# MATERIAL PROVIDED:
# # #

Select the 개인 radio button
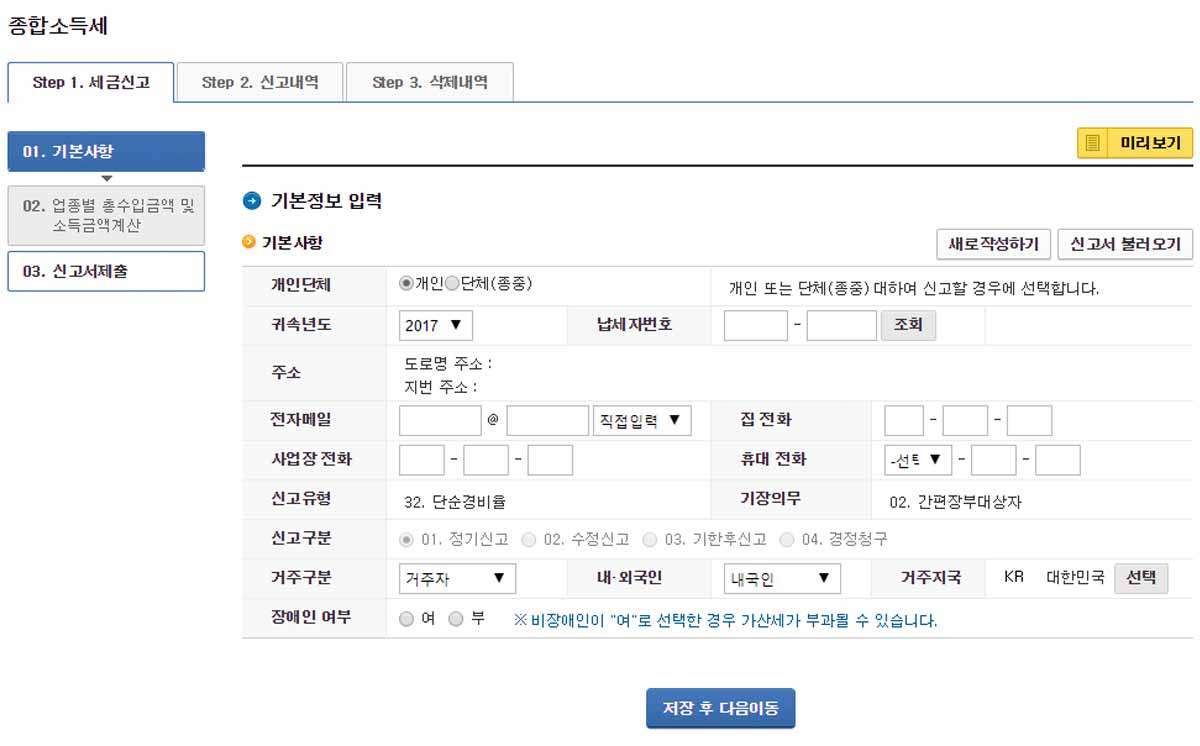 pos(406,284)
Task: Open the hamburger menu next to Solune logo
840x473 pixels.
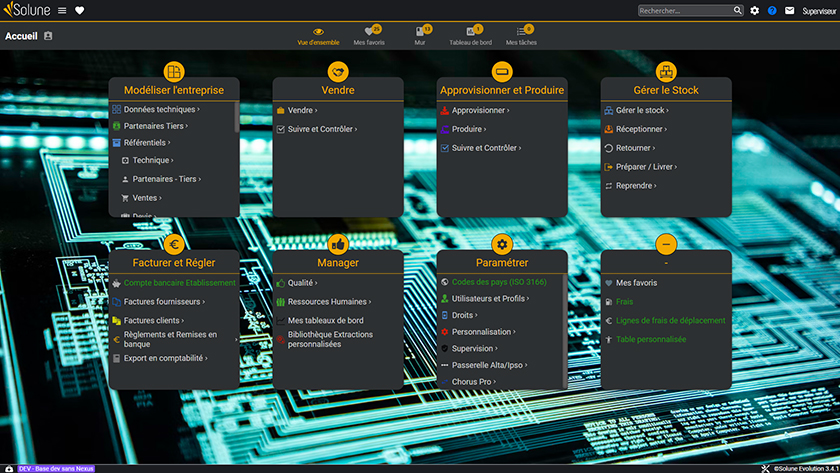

# # #

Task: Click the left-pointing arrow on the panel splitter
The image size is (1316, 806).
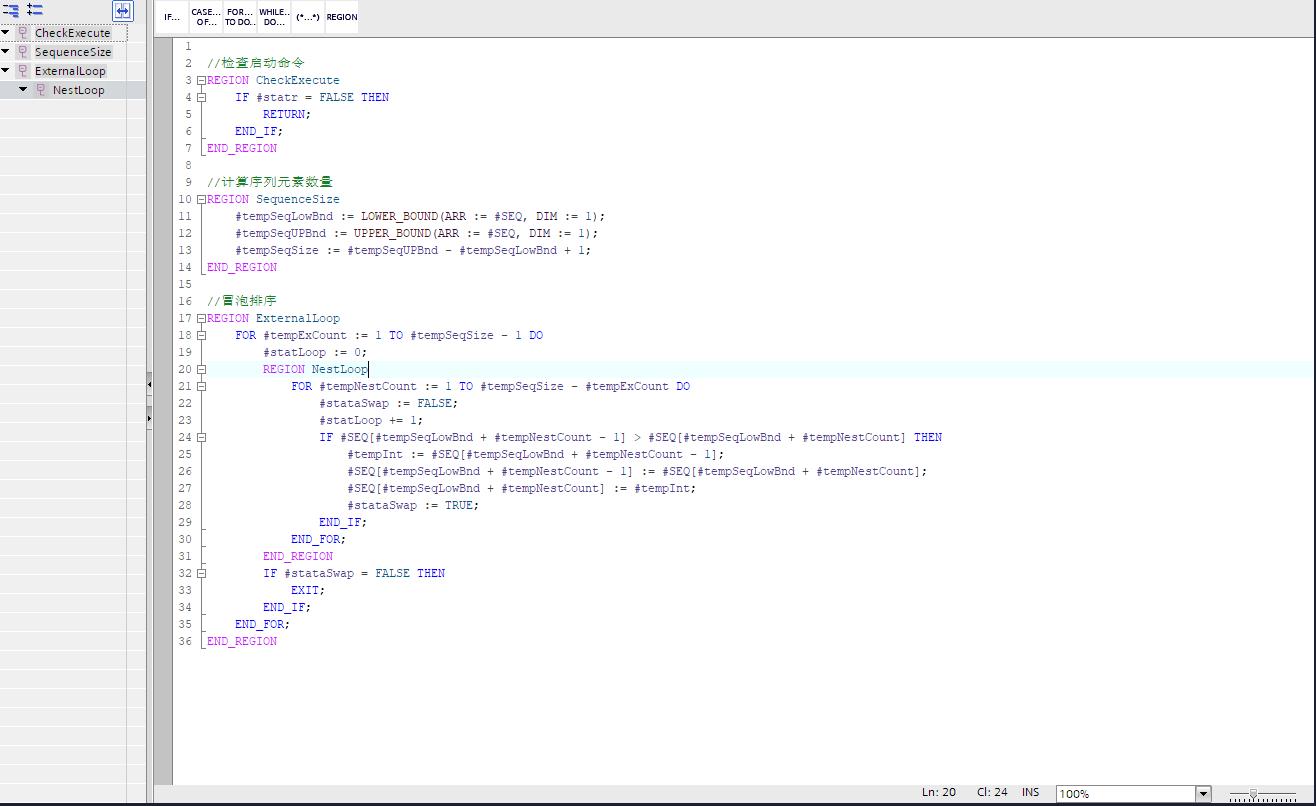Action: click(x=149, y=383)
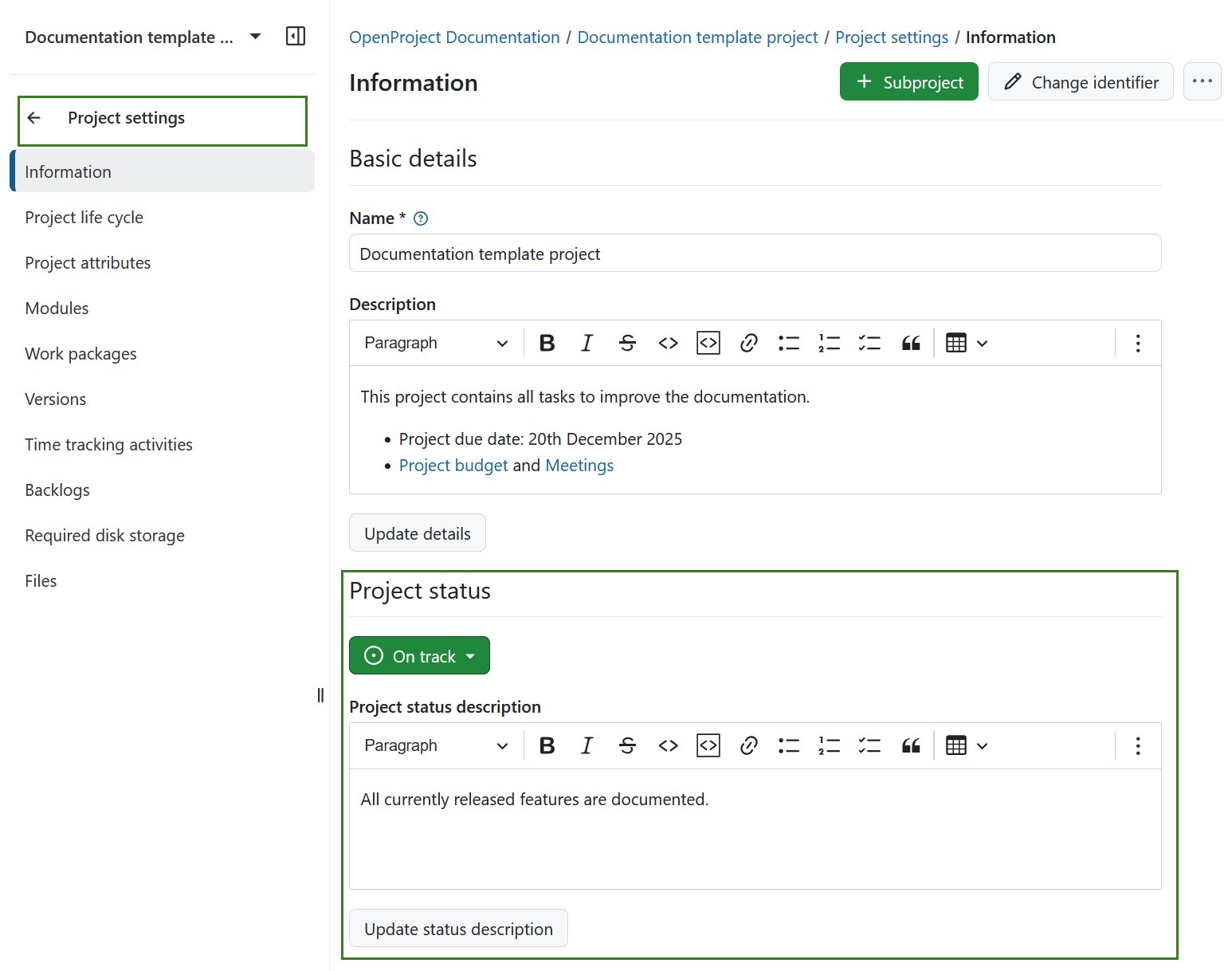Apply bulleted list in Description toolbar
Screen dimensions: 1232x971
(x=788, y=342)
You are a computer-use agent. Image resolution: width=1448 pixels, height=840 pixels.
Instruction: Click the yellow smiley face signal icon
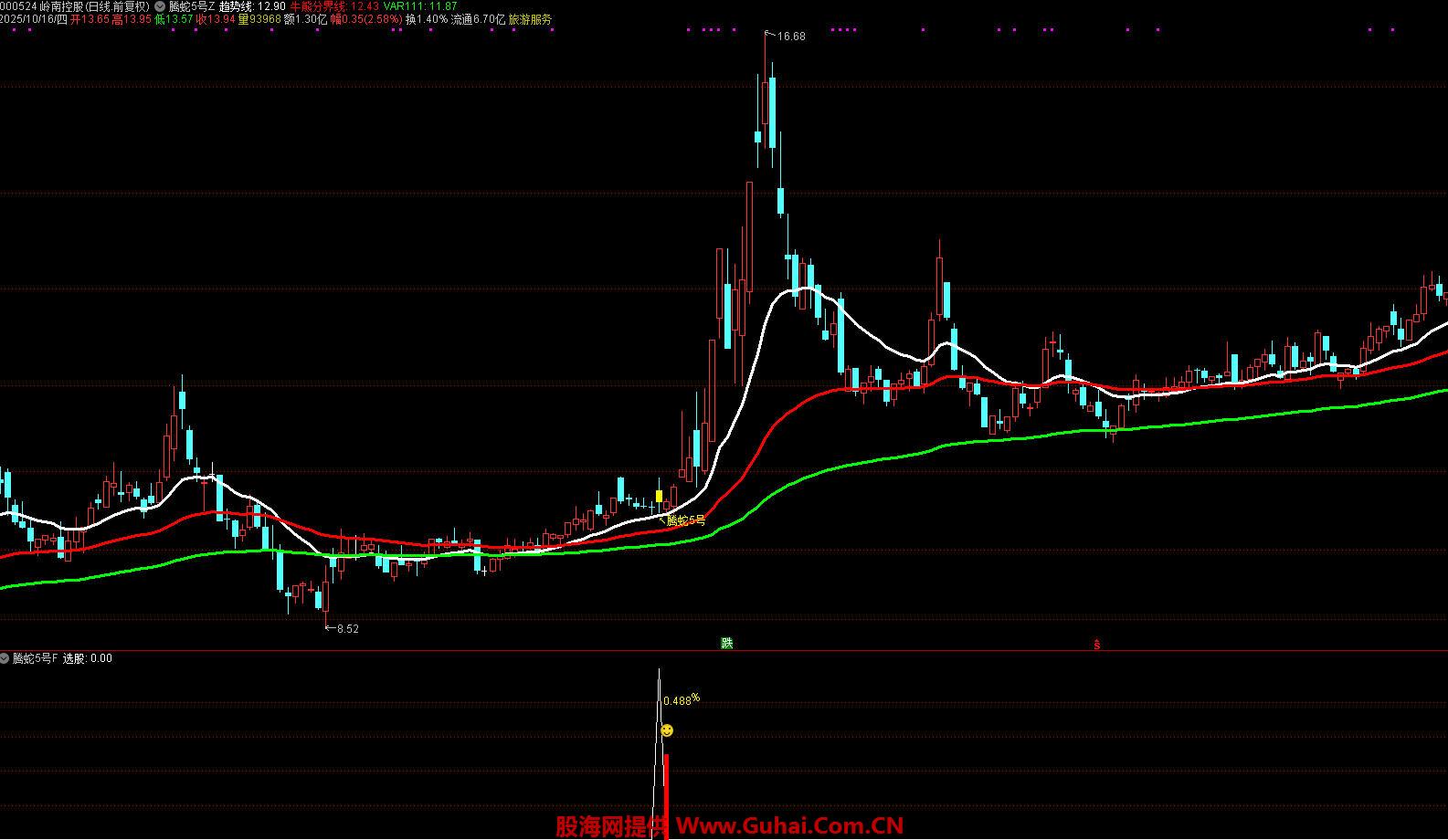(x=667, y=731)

# # #

# TASK:
Line for line, output the entries above from the line with "Select the 개인 radio button" to the line with "840x473 pixels.", both included, and nothing more. Skip pictures.

# OUTPUT:
Select the 개인 radio button
 pos(406,284)
Task: Open the hamburger menu next to Solune logo
840x473 pixels.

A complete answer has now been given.